■ Provided information
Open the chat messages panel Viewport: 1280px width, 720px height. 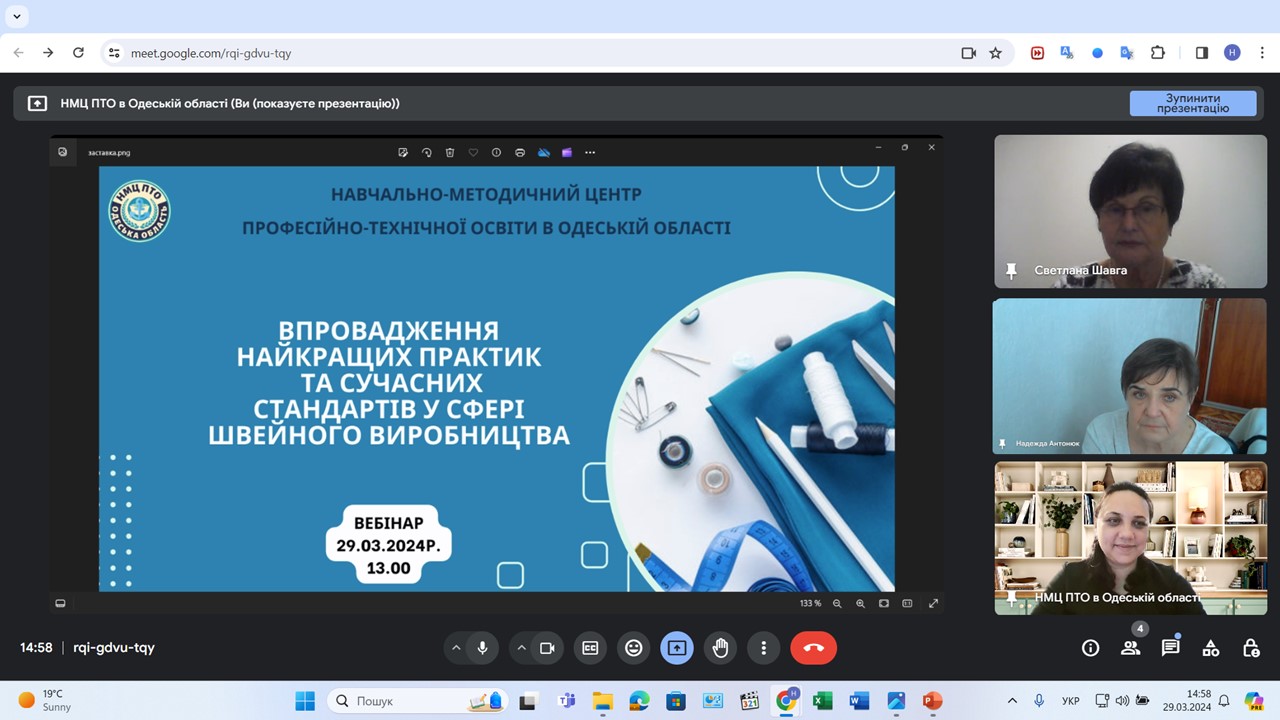1170,648
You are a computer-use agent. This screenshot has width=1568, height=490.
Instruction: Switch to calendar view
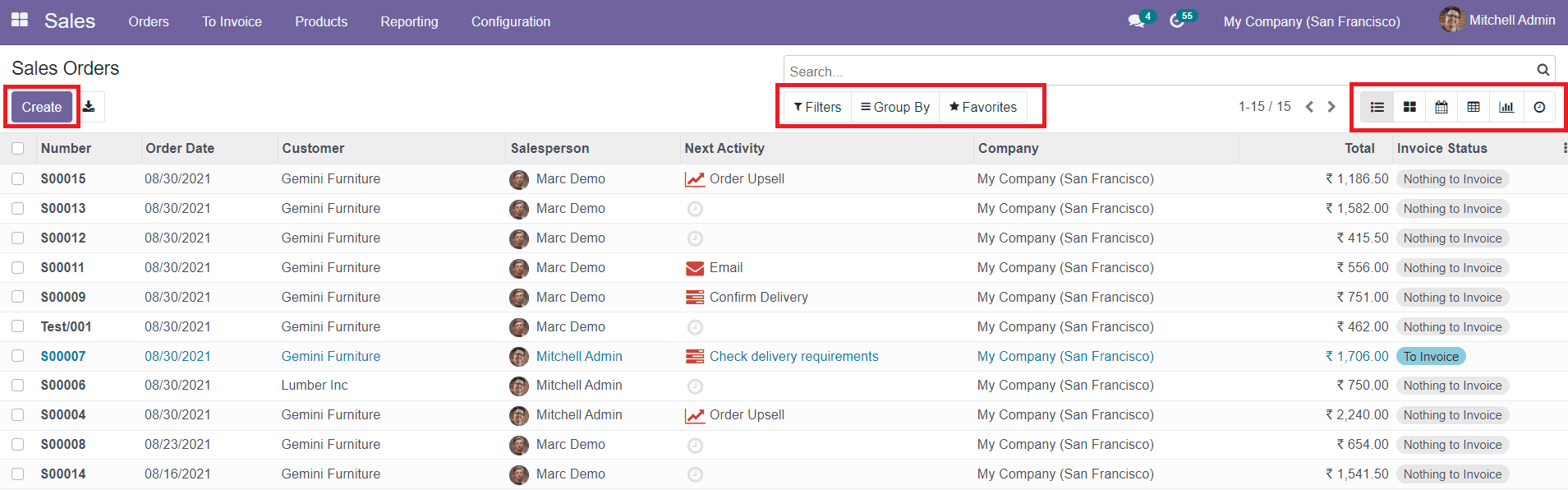[1442, 107]
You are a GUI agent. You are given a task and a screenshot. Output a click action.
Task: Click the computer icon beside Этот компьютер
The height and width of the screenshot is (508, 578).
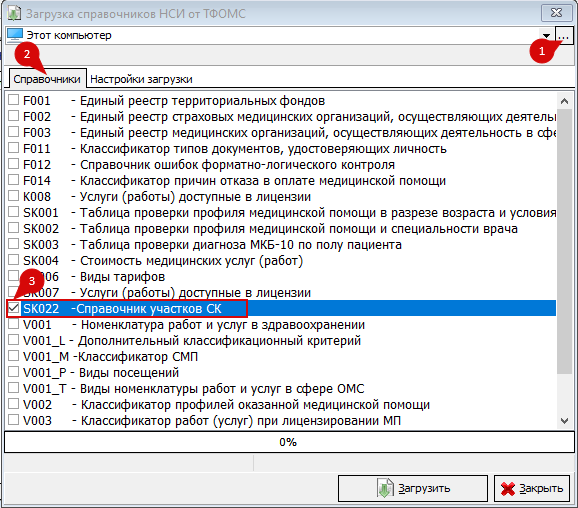click(x=15, y=35)
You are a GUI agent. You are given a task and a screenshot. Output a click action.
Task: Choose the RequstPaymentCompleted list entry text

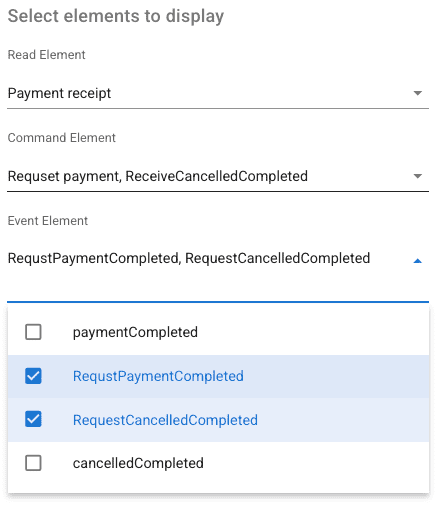pyautogui.click(x=158, y=376)
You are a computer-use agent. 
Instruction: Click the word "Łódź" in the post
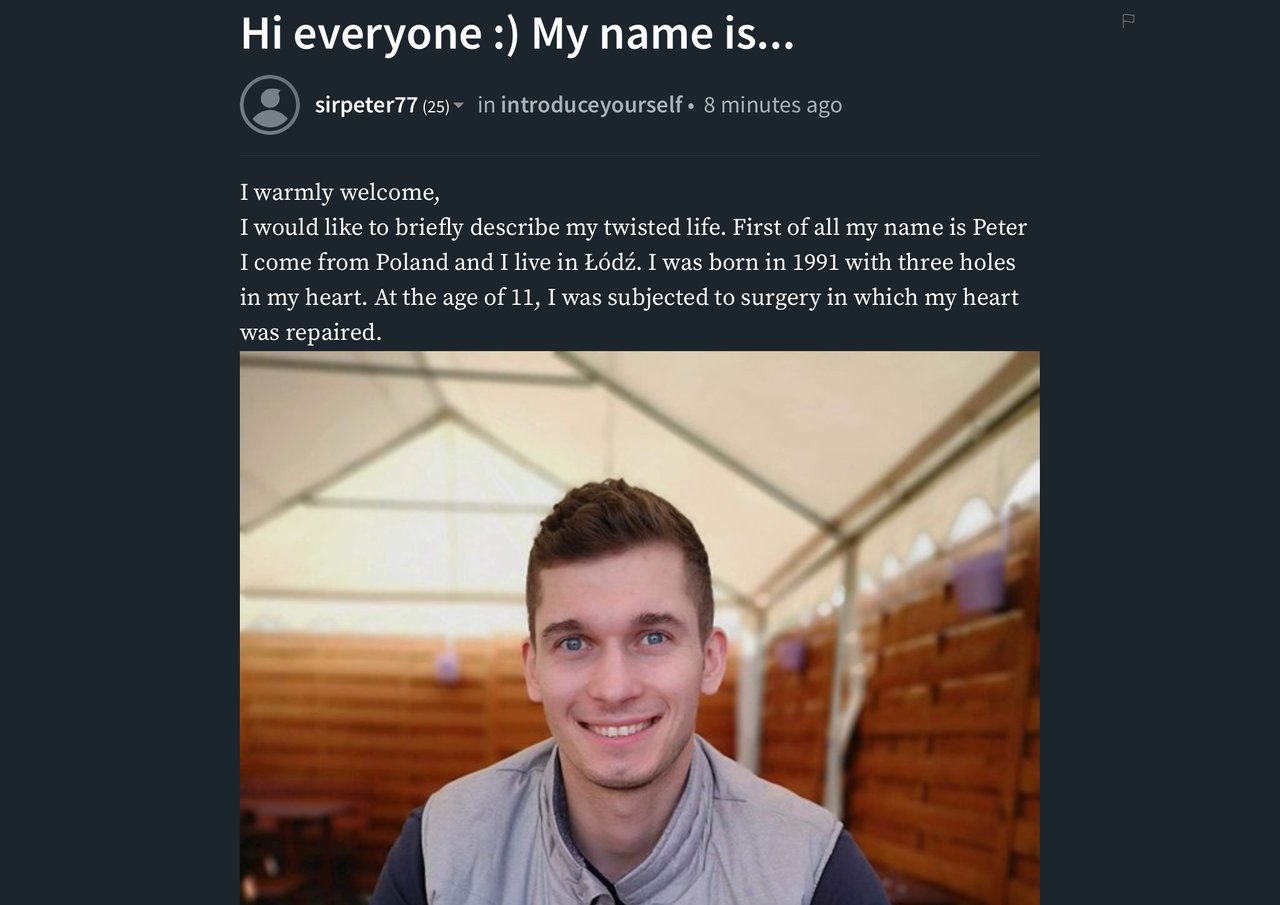click(612, 262)
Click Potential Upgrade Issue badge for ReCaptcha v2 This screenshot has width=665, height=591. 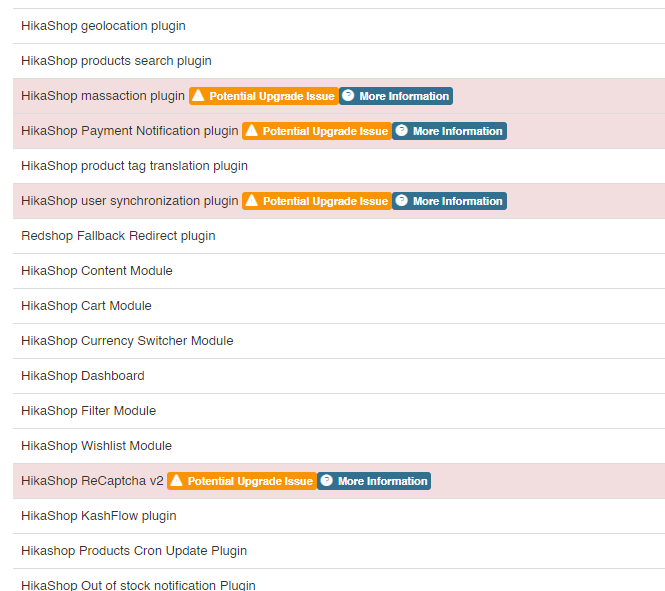point(250,481)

■ Exercise
When a line in the records holds the string "computer", copy that line.

■ Output below
You are a computer-use agent. This screenshot has width=1568, height=490.
Task: Click the computer icon beside Этот компьютер
You are a computer-use agent. 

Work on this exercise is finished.